System Design Layers
NFR answers tell you what the system needs. Layers are what you draw. Start with the core 4, then add layers based on what the interviewer tells you.
The Core 4 — Always Draw These
Every system design diagram starts here. Add more only when NFRs demand it.
| Layer | What It Does | Example Tech |
|---|---|---|
| Client | Browser, mobile app, or external service making requests | Web, iOS, Android |
| Load Balancer | Distributes traffic across app servers. Single entry point. Handles health checks. | AWS ALB, Nginx |
| App Server | Business logic. Stateless so you can add more horizontally. | Node, Java, Go |
| Database | Persistent storage. Default to relational unless there's a clear reason not to. | PostgreSQL, MySQL |
[Client]
↓
[Load Balancer]
↓
[App Server(s)]
↓
[Database]
Optional Layers — Added by NFRs
Add only when an NFR demands it. Each one solves a specific problem but adds latency, cost, and operational complexity. Use the trigger column to decide during requirements gathering.
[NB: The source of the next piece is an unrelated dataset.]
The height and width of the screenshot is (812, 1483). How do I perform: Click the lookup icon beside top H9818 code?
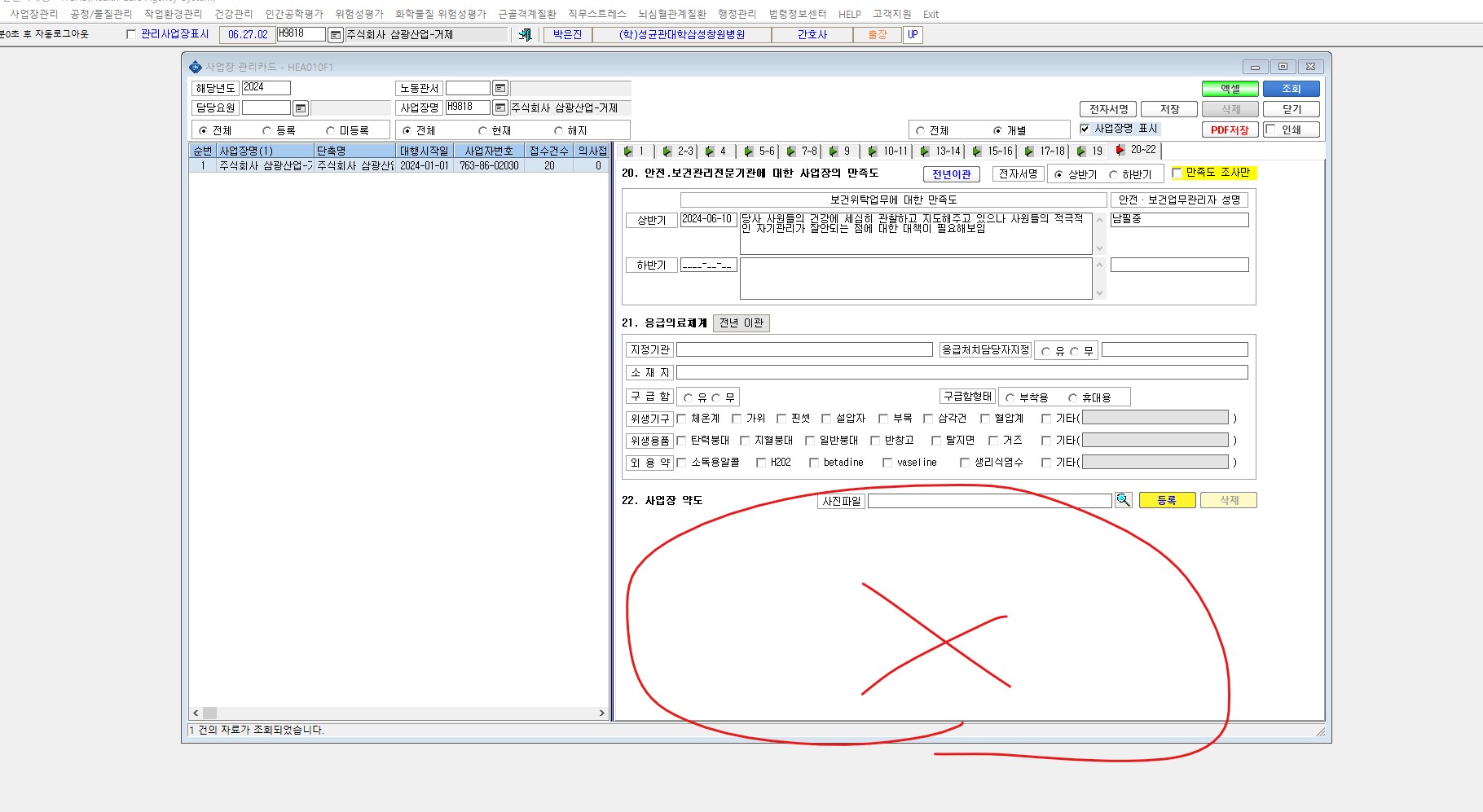click(x=336, y=35)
| Layer | What It Does | Add When... |
|---|---|---|
| CDN | Caches static assets at edge nodes close to users. | Global users, latency matters, lots of static assets |
| API Gateway | Handles auth, rate limiting, and routing before requests hit app servers. | Security requirements, multiple client types, public API |
| Cache (Redis) | Stores hot data in memory. Microsecond reads. Reduces DB load. | Read-heavy, latency < 100ms, same data read repeatedly |
| Message Queue | Decouples producers and consumers. Absorbs write bursts. | Write-heavy, async work, fault tolerance needed |
| Worker / Consumer | Processes jobs from the queue asynchronously. | Always paired with a message queue |
| DB Read Replicas | Copies of the primary DB that serve reads. Primary handles writes only. | Read-heavy, high availability |
| Object Storage | Stores files, images, video. Cheap, durable, infinitely scalable. | File uploads, media, large blobs |
| Search (Elasticsearch) | Full-text search, fuzzy matching, ranked results. DB LIKE queries don't scale. | Search box, autocomplete on unstructured text, faceted filtering |
| WebSocket / SSE Server | Holds persistent connections to clients and pushes events in real time. Stateful — unlike app servers, you can't freely route any request to any instance. | Real-time features: chat, live notifications, live scores, collaborative editing |
NFR → Layers to Add
Translate the interviewer's requirements directly into layers. Use this to build your diagram from the answers you've gathered.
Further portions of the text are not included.